Not being a big tech guy I have a few streams I watch on the USGS water flow sites, usually gives me a good idea how the rest of em are doing. I have never taken notes or anything just kinda file things upstairs and have a pretty good idea, one east side stream is safe to wade for the most part at 100cfs or less, one of my west side streams 150-160cfs its good to go. When those two are safe and fishable most of the rest of em are good. I was pretty excited to get out last spring, I knew the streams were gonna be good early with the low snow pack but then my mom went into the hospital with septic shock and almost died May 3rd, her heart stopped but they got it going again. She was so very week that two and half weeks in the hospital and 2 more in rehab wasn’t doing her any good. We brought her home June 6th, I was her primary hospice care giver until August 3rd when she passed. The rest of August into early September was spent taking care of arrangements the funeral and burial. I finally got out in early October, I fished a small stream I found last year about 100 miles north of Spokane. The Selkirk mountains apparently get more rain than most of the east side, the forest remind me very much of western Washington, giant fir and cedar with dense undergrowth. The one thing that makes the NE corner of the state different besides west slope Cutthroat and Brown trout is the possibility of running into a Grizzly bear, I’m still kinda paranoid when fishing up there by myself even with bear spray and my three five seven, I guess that’s a big reason I don’t mind traveling to fish the west side, Black bear and even Cougar don’t scare me like the thought of a Grizzly, the only one I’ve seen was in Yellowstone and it was a good 150yds away and we were near the car.

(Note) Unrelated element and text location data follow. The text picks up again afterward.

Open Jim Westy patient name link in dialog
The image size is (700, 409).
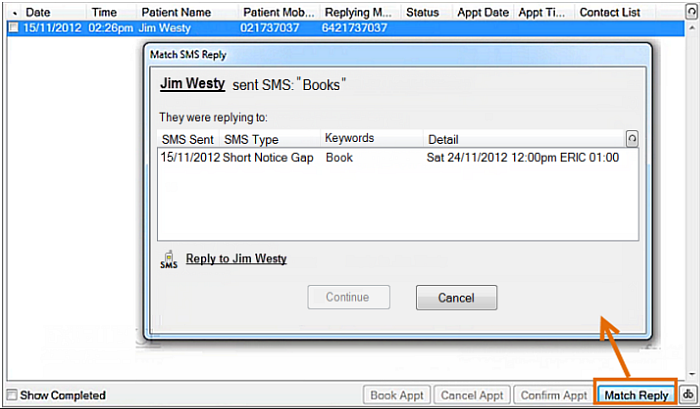point(192,85)
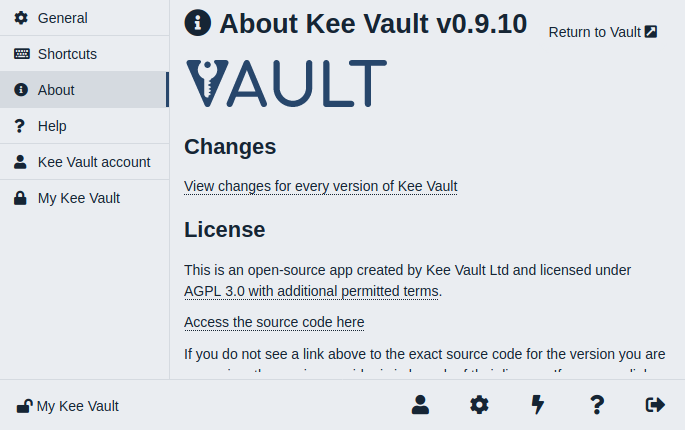The height and width of the screenshot is (430, 685).
Task: Switch to the About settings tab
Action: (x=84, y=90)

I saw that in the regs, that really bums me out, when we lived in the Gorge it was a 50 mile drive to the 25 road bridge, released some nice fish in that stretch. It closes mid July now, maybe someday things will change back, I hope so I did pretty good there into October, Rainbow up to 15" and Cutthroat to 13" once in awhile a white fish. I tried fishing the upper section but couldn’t find a thing, might have something to do with half mile wide trough scoured out when the mountain blew, no stream side vegetation in sight, then again I might have been up there too late in the year don’t really know.